**Apply what you read:**
A) Answer these from the article on downtown Pottstown's music program:
(i) Who wrote "Music has charms to soothe the savage breast"?
(ii) Which two blogs reported on the effort during the weekend of Oct. 8 and 9, 2011?
(iii) What is the street address of Lastick Furniture?
B) Continue the article on downtown Pottstown's music program from where it stops.

**Document extract:**
#####

The northeast corner of High and Hanover streets, at the heart of downtown Pottstown

POTTSTOWN PA – “Music has charms to soothe the savage breast,” English playwright and poet William Congreve wrote 314 years ago. If he was psychic, he might have added, “it pumps up downtown shopping too.”

At least, that’s what merchant testimonials pouring in to the Pottstown Downtown Improvement District Authority (PDIDA) office on High Street seem to indicate.

Two borough of Pottstown blogs, Roots Of Revitalization and GoldenCockroach, reported during the weekend (Oct. 8 and 9, 2011) about the downtown shopping district’s efforts to chase loiterers, potential criminals, and other unsavory characters from High Street and elsewhere by playing operatic and instrumental music over its loudspeakers.

Just music, albeit music that probably ranks low on the charts of the population PDIDA wanted to target.

PDIDA made a decision “to start a progressive movement in town to get rid of some of the vagrancy issues we face daily … with NO COST to taxpayers,” the organization’s president, Sheila Dugan told Roots of Revitalization. During its first day of experimentation, she said, “we had many loiterers hanging around just minutes before we put the music on. Within a half-hour … the streets began to clear. Many merchants were amazed (as were we!) but it did work!”

Amazed may be understatement.

“I just had to let you know how excited we are here,” Lastick Furniture, 269 High St., reported. “There were a few … customers over the weekend who wanted to know where all the ‘regulars’ were. I told them about the music and they were amazed at the results, but very pleased.”

We “can actually see the music working every time it’s tried,” Ben Moscia at the Pottstown Farmers Market, 300 High St., added. “The benches in front of the parking lot adjacent to our building are usually full of people who aren’t shy about making noise, littering, spitting, cussing loudly. When the music is playing, no problem; they go away. I saw it with my own eyes again today.”

#####

**Data shown:**
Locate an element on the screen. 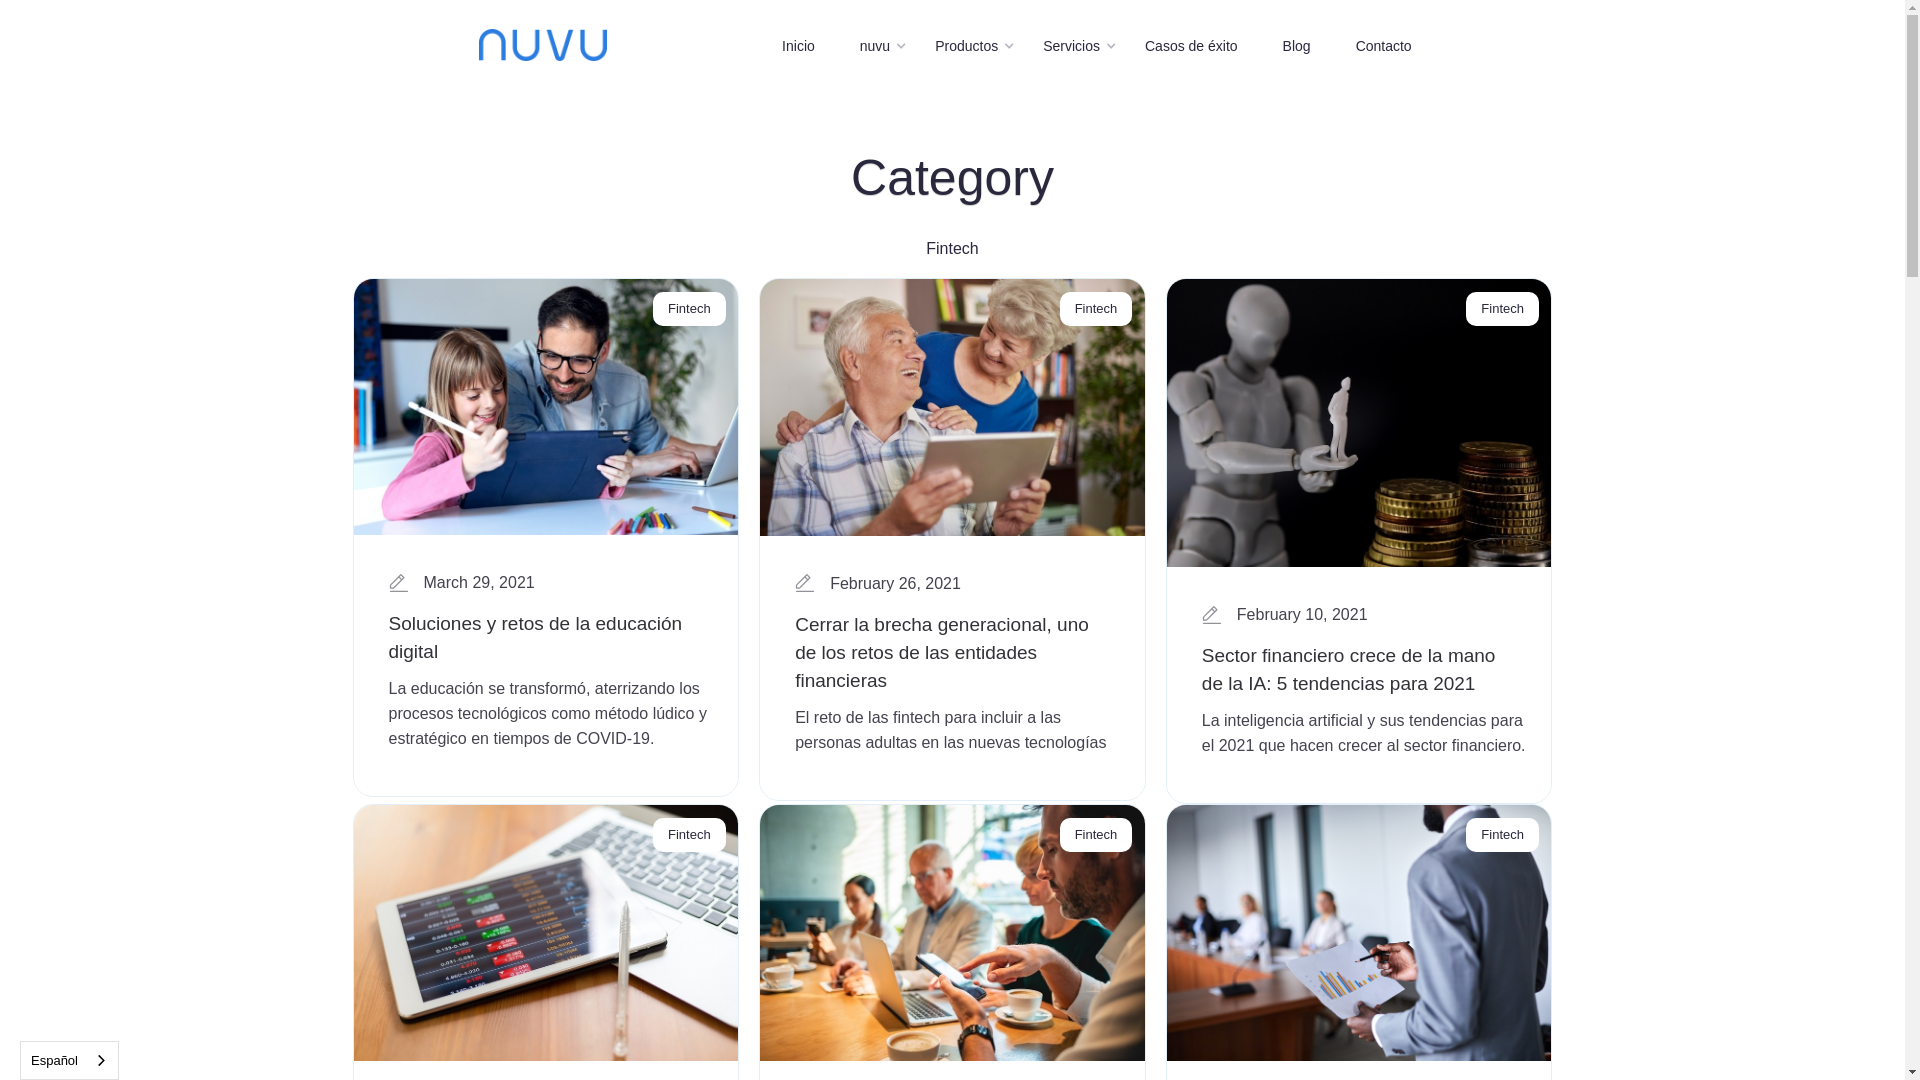  Contacto is located at coordinates (1386, 46).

#####

**Activity answers:**
A)
(i) William Congreve
(ii) Roots Of Revitalization and GoldenCockroach
(iii) 269 High St.

B)
“The music is working. Good going,” Ink And Essence, 241 High St., chimed in.

“Hooray! We were jumping around like bugs on a hot griddle,” the bloggers at GoldenCockroach wrote. “It was actually great to be downtown again. Nobody came up begging for a buck or a cig. That alone is huge, because lately there have been more panhandlers than shoppers on High Street.”

PDIDA doesn’t claim originality in using music to master the shopping environment. Roots of Revitalization noted that a variety of studies “show music can eliminate non-purposeful loitering in business districts.” The organization, Dugan said, merely paid attention to the results of others, and so far can claim similar findings.

Now, she added, the tunes need only some tuning up. “There are kinks that we need to fix,” Dugan acknowledged to Roots of Revitalization. “Regularly we will be out looking at every speaker, its direction, and what we can do to resolve sound level issues.” PDIDA’s equipment is “a bit antiquated, but we feel we can resolve these issues quickly and at little to no cost,” she said.

“We’re proud of PDIDA and the borough for thinking outside the box and exploring an idea that has real merit,” GoldenCockroach crowed. “Keep the music,” its bloggers wrote, “diss the thugs.”